Last month we discussed how certain products and services are very much in demand right now across Latin American and we don’t mean the obvious like facemasks, ventilators, and medicines. Today, let’s look at hygiene control.

Hygiene is one area that we see plenty of potential for in the coming months and even years. Being based here in the region, we notice the huge increase in interest (and money spent) in this area, particularly from our recent conversations with importers. What’s more, unlike other products that will drop in demand after the lockdown is over, hygiene products are here to stay.

We don’t just mean chemicals here, although demand for them will always exist. Brazilian and Mexican manufacturers dominate this market (both multinationals manufacturing there and local brands), so you’d need to compete in niches or be very aggressive on price and branding.

Hygiene control in the way of electrical and electronic goods, devices, installations – you get the idea, is where we see plenty of potential, and where overseas companies can really make a difference.

Whether the nudge comes from regulatory pressures, fear, efficiency (protecting workers and reducing absenteeism is always a good idea), CSR, PR, consumer demand (including that from export markets) or a combination of all, as a region the availability of hygiene products is patchy and the need is now critical.  

It is important to take into account not just public sector demand but also what the private sector is requiring and don’t be afraid to suggest something totally new: innovation can be a strong argument particularly for British companies that will struggle to compete on price with, say, Chinese companies. British design and British manufacturing also command a premium.

More and more, and especially as a result of the COVID-19 crisis, the drivers are changing. The private sector is now more than ever before looking at hygiene control as a way to address its own concerns (absenteeism, sales, PR/marketing, fear, and so on) than just as a tick-box to keep regulators happy.

If your solution is adapted to a particular niche – say, abattoirs, mines or (private) schools and hospitals, to name a few with sufficient purchasing power in the region – then show it, and here for example Canadian and Australian origin can pay, too (or NZ/Irish origin for dairy applications, for example).

Remember, too, that there are locally-manufactured solutions so OEMs and part manufacturers can find a market here, too. See, for example, these new disinfection cabins developed in Uruguay and Argentina.

Everyone will demand more hygiene products in the region, but think for example of the following specialist applications and particular buyers:

  • Private schools and universities
  • Private clinics and hospitals
  • Abattoirs
  • Shopping centres
  • Mining companies
  • Multinational companies in the region including banks
  • Oil and gas, especially offshore
  • Food and drink exporters working towards high international standards, and their whole supply chains
  • Large office buildings such as large free trade zones

Who in the region doesn’t want to lose customers because of hygiene concerns? Shopping centres come to mind. Who in the region doesn’t want to lose staff because of disease and cannot afford to have precious man-hours wasted? Where does disease spread quickly and has more impact on the bottom line? A mine and an oil rig come quickly to mind. Who has an image to protect or a duty to care? Branches of multinational companies and private schools/clinics come to mind. Who are more likely to be keen to innovate with new technology and solutions? Software companies and retail banks, for example.

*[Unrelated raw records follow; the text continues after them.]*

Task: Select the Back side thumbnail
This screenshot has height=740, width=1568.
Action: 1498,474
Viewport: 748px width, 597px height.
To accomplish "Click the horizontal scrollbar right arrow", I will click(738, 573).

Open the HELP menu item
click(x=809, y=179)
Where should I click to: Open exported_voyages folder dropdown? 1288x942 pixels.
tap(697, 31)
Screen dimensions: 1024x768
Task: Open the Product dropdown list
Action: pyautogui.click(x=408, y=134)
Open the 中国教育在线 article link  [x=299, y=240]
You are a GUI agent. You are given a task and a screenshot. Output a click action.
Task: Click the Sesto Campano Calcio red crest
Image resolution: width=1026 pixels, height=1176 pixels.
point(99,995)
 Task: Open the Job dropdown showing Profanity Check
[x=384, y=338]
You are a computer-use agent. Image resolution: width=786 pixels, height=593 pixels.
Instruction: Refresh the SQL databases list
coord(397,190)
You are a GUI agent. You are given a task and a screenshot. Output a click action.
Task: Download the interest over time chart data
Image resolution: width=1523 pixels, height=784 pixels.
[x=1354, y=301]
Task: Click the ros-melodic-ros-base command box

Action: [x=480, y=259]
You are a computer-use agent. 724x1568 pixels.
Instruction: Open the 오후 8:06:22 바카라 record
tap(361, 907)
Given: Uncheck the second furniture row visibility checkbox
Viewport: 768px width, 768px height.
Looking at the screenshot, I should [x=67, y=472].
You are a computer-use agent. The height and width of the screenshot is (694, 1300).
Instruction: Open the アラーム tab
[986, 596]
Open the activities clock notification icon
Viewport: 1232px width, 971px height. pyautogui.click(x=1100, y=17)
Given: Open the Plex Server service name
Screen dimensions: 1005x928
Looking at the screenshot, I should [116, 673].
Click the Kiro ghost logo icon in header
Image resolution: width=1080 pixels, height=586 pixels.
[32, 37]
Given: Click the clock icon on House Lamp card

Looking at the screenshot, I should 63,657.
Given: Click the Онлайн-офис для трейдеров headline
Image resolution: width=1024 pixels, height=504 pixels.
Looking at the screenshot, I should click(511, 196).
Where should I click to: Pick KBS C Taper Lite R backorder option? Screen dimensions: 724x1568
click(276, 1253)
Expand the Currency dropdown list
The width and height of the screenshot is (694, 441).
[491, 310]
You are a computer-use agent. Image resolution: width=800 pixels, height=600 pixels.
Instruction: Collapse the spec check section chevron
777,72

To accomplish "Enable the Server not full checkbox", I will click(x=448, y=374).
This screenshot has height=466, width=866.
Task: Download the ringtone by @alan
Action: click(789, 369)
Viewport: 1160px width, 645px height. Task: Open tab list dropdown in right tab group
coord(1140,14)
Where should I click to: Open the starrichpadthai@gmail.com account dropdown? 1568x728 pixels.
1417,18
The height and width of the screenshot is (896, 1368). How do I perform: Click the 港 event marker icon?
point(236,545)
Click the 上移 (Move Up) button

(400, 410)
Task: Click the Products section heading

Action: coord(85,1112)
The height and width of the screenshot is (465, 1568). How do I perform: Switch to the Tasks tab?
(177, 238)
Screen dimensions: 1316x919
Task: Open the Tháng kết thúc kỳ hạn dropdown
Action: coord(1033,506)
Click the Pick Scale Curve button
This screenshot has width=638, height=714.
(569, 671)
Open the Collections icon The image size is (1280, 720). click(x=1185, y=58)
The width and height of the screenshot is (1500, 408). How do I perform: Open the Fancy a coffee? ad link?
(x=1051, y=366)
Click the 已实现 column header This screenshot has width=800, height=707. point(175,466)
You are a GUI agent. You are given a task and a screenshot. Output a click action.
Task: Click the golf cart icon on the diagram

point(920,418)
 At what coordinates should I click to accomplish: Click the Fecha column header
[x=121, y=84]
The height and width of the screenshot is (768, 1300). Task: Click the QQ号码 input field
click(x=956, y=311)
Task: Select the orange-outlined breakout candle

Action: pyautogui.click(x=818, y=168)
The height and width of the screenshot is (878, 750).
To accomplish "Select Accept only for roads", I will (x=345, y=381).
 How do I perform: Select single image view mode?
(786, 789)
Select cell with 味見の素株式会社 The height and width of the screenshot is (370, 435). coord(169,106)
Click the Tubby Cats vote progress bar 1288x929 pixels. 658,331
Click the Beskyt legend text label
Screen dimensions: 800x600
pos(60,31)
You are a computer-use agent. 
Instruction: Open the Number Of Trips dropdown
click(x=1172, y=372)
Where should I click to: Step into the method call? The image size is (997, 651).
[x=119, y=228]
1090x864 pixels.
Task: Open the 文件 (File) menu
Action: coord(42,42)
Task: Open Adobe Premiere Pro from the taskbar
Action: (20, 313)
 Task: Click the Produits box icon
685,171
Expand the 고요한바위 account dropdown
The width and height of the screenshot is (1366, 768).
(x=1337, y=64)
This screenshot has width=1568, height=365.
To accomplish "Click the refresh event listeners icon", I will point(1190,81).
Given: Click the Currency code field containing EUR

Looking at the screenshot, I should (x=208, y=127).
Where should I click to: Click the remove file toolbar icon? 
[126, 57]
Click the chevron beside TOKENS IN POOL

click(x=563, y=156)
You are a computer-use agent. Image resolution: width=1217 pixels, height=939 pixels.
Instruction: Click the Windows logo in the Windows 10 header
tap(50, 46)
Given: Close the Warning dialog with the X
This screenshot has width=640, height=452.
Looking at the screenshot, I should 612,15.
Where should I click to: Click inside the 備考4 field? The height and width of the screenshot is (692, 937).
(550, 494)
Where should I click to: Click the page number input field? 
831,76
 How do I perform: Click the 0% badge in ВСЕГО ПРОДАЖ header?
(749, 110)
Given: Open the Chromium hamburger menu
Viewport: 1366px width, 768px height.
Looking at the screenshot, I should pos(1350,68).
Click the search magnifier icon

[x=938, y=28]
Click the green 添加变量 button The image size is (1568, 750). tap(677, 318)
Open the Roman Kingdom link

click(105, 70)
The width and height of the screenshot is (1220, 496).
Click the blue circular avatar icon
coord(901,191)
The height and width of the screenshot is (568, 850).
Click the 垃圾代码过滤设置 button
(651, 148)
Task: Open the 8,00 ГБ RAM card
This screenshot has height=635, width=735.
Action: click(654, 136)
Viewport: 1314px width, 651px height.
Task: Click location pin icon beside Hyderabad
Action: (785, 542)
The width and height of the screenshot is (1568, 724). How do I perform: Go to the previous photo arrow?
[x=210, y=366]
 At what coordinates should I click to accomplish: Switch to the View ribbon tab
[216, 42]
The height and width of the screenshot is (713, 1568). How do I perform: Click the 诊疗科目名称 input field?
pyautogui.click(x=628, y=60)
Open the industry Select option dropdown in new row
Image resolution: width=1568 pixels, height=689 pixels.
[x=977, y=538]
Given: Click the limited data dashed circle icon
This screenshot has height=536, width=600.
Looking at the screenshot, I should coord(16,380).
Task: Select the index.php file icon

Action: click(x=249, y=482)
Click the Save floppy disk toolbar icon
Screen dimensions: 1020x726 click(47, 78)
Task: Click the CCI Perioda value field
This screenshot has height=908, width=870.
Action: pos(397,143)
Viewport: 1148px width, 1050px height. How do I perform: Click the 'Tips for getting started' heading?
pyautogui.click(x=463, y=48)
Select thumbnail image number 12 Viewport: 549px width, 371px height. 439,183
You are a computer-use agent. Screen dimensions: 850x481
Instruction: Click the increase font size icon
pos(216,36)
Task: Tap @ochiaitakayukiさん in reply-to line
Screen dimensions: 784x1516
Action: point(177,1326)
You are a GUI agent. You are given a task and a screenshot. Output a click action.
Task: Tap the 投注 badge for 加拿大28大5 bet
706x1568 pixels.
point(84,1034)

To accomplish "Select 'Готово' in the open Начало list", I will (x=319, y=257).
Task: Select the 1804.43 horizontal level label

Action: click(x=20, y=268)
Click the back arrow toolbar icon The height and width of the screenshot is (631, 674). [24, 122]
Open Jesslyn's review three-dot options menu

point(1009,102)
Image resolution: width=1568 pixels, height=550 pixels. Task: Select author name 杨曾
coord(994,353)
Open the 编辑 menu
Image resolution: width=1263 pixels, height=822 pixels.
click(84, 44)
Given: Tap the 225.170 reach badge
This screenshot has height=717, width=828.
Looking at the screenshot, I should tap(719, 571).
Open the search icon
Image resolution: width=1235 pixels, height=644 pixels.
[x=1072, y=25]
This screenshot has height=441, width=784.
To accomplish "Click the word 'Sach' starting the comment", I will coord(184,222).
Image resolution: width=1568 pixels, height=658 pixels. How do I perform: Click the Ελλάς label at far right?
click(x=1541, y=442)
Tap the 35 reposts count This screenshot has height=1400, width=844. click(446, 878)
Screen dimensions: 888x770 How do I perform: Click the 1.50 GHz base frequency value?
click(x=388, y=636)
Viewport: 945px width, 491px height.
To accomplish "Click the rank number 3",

As we always say, make sure you know your market well. Check out some data, for example, from the World Health Organisation via the World Bank on “Mortality rate attributed to unsafe water, unsafe sanitation and lack of hygiene”. Other useful sources include the Inter-American Development Bank, the UN Food and Agriculture Organisation and the International Labour Organisation.

The opportunities are there for companies that can offer something useful, practical, innovative, and sensibly-priced and that can prove they are in it for the long-term, not just as a response to the crisis. Make sure you communicate well, that you have local presence, such as a local distributor (who can do after-sales, too), and that you really understand what your market is demanding and how. Be flexible, adapt to the particularities of each of these markets and be prepared to listen.